EXERCISE AIM → Begin with the line containing "Open the 'Файл' menu" and reproduce it and all later lines exactly, through the last line of the records. Add nothing else.

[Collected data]
- - - -

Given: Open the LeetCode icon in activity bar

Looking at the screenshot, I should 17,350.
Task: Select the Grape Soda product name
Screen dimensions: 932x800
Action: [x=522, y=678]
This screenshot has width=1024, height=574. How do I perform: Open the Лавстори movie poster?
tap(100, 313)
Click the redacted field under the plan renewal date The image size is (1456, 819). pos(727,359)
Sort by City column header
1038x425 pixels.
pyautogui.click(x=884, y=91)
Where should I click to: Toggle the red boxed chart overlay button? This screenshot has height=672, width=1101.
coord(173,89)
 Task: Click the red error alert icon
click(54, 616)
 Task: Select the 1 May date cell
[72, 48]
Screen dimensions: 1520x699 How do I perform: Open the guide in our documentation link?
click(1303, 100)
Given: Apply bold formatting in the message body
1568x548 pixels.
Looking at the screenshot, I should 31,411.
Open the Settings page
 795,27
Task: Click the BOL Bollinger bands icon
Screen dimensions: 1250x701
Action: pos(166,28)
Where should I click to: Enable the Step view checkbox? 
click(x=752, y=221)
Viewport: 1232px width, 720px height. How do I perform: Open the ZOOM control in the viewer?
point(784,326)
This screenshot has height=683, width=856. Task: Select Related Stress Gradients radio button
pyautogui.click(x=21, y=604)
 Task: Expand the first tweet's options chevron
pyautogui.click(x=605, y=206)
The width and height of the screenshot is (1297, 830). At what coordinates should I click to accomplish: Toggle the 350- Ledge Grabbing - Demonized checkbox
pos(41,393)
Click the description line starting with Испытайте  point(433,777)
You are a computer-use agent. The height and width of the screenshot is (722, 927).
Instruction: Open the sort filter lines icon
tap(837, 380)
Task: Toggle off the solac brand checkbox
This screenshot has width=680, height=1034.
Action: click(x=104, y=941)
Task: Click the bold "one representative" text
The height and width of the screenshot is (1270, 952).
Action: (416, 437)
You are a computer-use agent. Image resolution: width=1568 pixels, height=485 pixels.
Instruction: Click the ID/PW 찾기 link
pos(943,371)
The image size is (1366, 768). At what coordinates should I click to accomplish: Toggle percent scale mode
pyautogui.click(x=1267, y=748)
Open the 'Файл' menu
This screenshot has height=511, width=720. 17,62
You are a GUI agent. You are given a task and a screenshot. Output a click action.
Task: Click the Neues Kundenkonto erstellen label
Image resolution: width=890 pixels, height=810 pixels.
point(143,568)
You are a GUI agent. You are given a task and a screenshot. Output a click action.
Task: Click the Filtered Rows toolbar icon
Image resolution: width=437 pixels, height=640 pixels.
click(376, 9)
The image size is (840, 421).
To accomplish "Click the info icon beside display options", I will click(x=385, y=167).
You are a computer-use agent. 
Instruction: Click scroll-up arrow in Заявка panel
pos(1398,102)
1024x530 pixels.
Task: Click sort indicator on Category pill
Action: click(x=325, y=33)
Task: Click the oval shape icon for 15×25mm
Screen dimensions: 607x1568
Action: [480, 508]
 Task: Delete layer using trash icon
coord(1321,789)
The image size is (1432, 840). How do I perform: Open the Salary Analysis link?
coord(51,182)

- - - -

RESPONSE BELOW →
Open the 'Файл' menu
This screenshot has height=511, width=720. 17,62
You are a GUI agent. You are given a task and a screenshot. Output a click action.
Task: Click the Neues Kundenkonto erstellen label
Image resolution: width=890 pixels, height=810 pixels.
point(143,568)
You are a GUI agent. You are given a task and a screenshot. Output a click action.
Task: Click the Filtered Rows toolbar icon
Image resolution: width=437 pixels, height=640 pixels.
click(376, 9)
The image size is (840, 421).
To accomplish "Click the info icon beside display options", I will click(x=385, y=167).
You are a computer-use agent. 
Instruction: Click scroll-up arrow in Заявка panel
pos(1398,102)
1024x530 pixels.
Task: Click sort indicator on Category pill
Action: click(x=325, y=33)
Task: Click the oval shape icon for 15×25mm
Screen dimensions: 607x1568
Action: [480, 508]
 Task: Delete layer using trash icon
coord(1321,789)
The image size is (1432, 840). How do I perform: Open the Salary Analysis link?
coord(51,182)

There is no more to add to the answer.